**TEXT UNDER STUDY:**

24 December 2014

Rebels in northeast India kill 34

Separatist rebels gunned down at least 34 people and wounded a dozen more in India's remote northeast Tuesday in a series of coordinated attacks, police said.
At least 30 tribal settlers were killed in north Assam's Sonitpur district, said S.N. Singh, a top local police officer.
All those killed were Adivasis who largely work in tea gardens in the region.
Four others were shot dead in the western Kokrajhar district.
Singh said the death toll may rise as several of the dozen people in hospital were in critical condition. Many others are missing after they fled their homes during the attack.
Assam's Chief Minister Tarun Gogoi said rebels of one faction of the National Democratic Front of Bodoland were behind the massacre.
Adivasis, who migrated to Assam more than 100 years ago, have been targeted by Bodo rebels in the past along with Muslim settlers in the state.
The rebels likely belonged to the National Democratic Front of Bodoland, which has been fighting for a separate homeland for ethnic Bodo people for decades. The Bodos are an indigenous tribe in Assam, making up 10 percent of the state's 33 million people.
Indian Home Minister Rajnath Singh said via Twitter that the federal government had rushed paramilitary troops to the area.
Prime Minister Narendra Modi also condemned the violence.
Dozens of rebel groups have been fighting the government and sometimes each other for years in seven states in northeast India. They demand greater regional autonomy or independent homelands for the indigenous groups they represent.
The rebels accuse the federal government of exploiting the region's rich mineral resources but neglecting the local people.
At least 10,000 people, most of them civilians, have been killed in Assam state alone in the last three decades.
In May, rebels from the same group shot and killed more than 30 Muslim settlers in the region.

**RAW DATA:**
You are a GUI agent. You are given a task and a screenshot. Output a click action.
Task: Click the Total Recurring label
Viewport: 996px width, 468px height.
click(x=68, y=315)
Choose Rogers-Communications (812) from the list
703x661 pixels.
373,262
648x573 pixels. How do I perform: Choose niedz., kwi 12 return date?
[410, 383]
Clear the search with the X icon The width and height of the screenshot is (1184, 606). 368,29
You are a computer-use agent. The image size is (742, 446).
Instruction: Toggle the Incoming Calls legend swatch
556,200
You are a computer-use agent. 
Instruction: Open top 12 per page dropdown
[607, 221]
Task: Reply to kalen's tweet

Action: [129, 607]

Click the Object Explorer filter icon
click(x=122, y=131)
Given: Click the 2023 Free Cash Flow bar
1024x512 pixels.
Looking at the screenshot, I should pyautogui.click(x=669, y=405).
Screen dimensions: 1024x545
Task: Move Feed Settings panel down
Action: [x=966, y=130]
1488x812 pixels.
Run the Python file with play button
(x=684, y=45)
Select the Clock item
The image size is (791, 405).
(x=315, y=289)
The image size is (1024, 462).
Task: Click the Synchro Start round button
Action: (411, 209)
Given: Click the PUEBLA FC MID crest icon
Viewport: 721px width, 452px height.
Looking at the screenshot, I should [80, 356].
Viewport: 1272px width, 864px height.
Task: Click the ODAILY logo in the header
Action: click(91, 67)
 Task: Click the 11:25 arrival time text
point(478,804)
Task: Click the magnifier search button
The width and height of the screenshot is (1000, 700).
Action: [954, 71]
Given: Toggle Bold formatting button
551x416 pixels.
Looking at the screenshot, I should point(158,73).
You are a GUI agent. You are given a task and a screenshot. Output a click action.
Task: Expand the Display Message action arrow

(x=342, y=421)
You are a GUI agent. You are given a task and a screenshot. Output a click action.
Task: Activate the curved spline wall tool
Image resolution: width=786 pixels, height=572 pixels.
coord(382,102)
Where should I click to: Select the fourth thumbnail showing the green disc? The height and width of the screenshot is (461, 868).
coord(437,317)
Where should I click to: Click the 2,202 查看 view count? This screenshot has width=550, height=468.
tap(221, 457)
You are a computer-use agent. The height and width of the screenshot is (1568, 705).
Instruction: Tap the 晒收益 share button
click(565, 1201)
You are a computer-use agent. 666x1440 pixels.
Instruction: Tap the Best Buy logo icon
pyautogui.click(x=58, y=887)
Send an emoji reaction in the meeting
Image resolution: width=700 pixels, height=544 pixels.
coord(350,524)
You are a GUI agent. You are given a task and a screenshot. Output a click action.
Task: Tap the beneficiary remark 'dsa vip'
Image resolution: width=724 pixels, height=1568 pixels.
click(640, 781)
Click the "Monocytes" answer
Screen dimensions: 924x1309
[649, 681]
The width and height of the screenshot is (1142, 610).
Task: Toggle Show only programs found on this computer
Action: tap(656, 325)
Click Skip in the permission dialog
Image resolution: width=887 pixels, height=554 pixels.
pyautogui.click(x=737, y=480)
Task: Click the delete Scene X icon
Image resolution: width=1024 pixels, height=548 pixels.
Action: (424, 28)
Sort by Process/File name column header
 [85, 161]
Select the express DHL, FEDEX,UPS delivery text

**PROBLEM 1:**
Answer these questions using the Assam attack report.
(a) In which district of Assam were at least 30 tribal settlers killed?
(b) What percentage of Assam's population do the Bodos make up?
(c) How many people have been killed in Assam state alone in the last three decades?
**PROBLEM 2:**
Reproduce the Assam attack report from "Singh said the" to "during the attack.".

**EXERCISE OUTPUT 1:**
(a) Sonitpur district, in north Assam.
(b) 10 percent.
(c) At least 10,000 people, most of them civilians.

**EXERCISE OUTPUT 2:**
Singh said the death toll may rise as several of the dozen people in hospital were in critical condition. Many others are missing after they fled their homes during the attack.